*** Opening of Raw data ***
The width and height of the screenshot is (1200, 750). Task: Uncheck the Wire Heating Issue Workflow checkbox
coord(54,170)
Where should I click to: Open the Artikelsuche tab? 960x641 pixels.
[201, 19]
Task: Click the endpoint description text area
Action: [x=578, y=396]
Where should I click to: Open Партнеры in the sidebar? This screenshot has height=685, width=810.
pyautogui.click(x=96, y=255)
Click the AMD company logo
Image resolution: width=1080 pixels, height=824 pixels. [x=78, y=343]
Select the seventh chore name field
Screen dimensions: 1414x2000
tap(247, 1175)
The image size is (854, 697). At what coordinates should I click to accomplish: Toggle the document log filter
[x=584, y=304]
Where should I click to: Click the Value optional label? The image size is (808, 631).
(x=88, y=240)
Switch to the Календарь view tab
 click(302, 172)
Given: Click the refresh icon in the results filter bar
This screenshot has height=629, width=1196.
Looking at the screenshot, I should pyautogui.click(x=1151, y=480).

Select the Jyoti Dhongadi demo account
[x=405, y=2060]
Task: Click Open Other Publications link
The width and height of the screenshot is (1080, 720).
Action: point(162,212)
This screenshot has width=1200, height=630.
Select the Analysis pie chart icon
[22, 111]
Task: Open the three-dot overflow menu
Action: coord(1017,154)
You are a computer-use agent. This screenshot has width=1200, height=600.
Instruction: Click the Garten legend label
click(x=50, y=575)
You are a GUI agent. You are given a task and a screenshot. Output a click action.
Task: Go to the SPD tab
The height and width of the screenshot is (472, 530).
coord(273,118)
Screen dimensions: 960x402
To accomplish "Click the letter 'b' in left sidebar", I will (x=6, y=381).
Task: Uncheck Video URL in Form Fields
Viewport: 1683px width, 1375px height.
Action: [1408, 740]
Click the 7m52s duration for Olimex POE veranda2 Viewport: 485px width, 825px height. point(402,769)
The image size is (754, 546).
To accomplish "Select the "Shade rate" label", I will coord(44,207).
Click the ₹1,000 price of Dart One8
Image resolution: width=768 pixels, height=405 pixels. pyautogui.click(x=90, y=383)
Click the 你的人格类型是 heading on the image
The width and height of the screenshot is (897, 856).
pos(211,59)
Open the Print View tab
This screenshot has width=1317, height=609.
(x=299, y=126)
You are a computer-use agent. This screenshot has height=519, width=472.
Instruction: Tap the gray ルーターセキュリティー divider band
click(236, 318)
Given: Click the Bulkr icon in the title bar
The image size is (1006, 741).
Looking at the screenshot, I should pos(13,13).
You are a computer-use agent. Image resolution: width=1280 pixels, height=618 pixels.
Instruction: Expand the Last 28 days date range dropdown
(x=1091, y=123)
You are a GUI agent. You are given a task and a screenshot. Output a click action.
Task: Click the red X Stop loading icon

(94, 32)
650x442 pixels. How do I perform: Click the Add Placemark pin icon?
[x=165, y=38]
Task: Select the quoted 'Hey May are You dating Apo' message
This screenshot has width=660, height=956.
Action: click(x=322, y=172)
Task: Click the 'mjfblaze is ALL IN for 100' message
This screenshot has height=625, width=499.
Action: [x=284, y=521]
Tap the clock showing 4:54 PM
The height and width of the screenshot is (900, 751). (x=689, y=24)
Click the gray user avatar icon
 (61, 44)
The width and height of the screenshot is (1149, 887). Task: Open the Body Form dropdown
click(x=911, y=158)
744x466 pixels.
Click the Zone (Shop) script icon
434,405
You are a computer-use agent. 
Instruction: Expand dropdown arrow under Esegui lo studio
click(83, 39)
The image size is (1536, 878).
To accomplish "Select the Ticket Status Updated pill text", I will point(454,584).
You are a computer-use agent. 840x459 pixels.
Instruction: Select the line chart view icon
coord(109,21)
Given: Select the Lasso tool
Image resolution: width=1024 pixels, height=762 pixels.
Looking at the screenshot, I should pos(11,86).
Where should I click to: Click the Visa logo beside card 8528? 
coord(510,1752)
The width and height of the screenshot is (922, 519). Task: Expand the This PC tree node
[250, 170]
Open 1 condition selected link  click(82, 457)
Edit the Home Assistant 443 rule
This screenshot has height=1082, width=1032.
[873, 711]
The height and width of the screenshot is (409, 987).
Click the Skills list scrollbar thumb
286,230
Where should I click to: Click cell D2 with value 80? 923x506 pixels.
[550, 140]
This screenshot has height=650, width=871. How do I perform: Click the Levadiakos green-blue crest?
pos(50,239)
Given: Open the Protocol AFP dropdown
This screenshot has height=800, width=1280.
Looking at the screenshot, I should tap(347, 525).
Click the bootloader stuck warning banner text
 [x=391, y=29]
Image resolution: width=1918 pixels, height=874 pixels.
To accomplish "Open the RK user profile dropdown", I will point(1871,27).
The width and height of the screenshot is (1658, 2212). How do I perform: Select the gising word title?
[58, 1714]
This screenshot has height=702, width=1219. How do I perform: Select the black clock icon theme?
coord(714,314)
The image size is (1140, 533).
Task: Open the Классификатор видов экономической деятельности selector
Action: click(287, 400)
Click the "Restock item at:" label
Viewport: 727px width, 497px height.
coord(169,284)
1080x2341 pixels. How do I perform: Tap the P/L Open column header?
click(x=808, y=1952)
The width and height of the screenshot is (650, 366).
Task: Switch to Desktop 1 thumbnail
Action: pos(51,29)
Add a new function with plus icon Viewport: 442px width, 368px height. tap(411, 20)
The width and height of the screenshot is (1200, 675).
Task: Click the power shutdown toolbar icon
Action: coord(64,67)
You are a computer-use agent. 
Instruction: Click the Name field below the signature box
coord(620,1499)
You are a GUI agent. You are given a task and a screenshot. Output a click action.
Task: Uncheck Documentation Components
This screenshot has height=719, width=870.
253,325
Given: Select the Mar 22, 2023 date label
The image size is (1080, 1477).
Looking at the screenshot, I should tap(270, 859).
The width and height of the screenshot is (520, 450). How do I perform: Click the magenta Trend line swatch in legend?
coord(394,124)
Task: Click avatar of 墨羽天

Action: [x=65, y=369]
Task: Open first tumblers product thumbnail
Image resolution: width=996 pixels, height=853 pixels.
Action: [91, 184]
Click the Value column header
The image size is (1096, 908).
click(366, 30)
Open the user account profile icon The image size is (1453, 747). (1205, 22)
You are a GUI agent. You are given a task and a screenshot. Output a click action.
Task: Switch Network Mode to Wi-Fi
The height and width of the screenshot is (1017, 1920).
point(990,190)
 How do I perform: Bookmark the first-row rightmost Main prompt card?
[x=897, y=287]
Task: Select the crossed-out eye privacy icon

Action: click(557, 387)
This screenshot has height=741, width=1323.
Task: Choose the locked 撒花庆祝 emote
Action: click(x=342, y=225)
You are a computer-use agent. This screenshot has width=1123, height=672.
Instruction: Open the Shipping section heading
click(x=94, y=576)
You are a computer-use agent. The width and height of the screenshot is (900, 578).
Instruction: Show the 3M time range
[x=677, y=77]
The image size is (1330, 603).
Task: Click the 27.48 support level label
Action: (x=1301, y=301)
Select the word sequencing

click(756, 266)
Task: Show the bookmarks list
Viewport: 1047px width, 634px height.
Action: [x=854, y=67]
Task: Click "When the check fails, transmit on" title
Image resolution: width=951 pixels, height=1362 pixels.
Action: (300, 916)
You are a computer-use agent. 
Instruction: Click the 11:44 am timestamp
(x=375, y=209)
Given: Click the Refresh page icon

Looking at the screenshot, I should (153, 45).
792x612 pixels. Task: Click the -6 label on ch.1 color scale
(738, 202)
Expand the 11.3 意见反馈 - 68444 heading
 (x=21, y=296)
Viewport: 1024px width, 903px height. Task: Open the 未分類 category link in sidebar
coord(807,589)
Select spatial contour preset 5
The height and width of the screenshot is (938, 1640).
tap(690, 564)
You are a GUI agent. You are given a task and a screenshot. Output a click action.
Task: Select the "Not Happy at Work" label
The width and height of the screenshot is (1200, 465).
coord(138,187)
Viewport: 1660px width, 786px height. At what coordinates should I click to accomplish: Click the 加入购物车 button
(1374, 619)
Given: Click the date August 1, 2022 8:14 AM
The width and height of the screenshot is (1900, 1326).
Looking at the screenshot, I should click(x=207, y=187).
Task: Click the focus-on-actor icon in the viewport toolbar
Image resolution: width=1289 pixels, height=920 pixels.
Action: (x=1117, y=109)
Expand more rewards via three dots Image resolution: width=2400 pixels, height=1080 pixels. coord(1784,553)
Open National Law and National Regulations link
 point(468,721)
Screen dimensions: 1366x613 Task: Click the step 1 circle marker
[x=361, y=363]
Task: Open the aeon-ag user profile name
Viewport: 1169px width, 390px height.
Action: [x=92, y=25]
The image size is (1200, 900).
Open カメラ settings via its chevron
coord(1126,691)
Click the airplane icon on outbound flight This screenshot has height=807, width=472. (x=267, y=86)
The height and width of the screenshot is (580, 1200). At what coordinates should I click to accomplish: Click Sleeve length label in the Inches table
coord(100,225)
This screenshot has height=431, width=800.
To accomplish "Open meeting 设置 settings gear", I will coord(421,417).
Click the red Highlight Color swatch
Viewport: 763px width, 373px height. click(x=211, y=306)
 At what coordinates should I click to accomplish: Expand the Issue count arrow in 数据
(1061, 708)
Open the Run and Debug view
*** Close of Raw data ***
[Your objective]: Only the lines from the top of the data through the line that contains "Select the seventh chore name field" should be quoted, exactly as they stand.

[The completed task]:
The width and height of the screenshot is (1200, 750). Task: Uncheck the Wire Heating Issue Workflow checkbox
coord(54,170)
Where should I click to: Open the Artikelsuche tab? 960x641 pixels.
[201, 19]
Task: Click the endpoint description text area
Action: [x=578, y=396]
Where should I click to: Open Партнеры in the sidebar? This screenshot has height=685, width=810.
pyautogui.click(x=96, y=255)
Click the AMD company logo
Image resolution: width=1080 pixels, height=824 pixels. [x=78, y=343]
Select the seventh chore name field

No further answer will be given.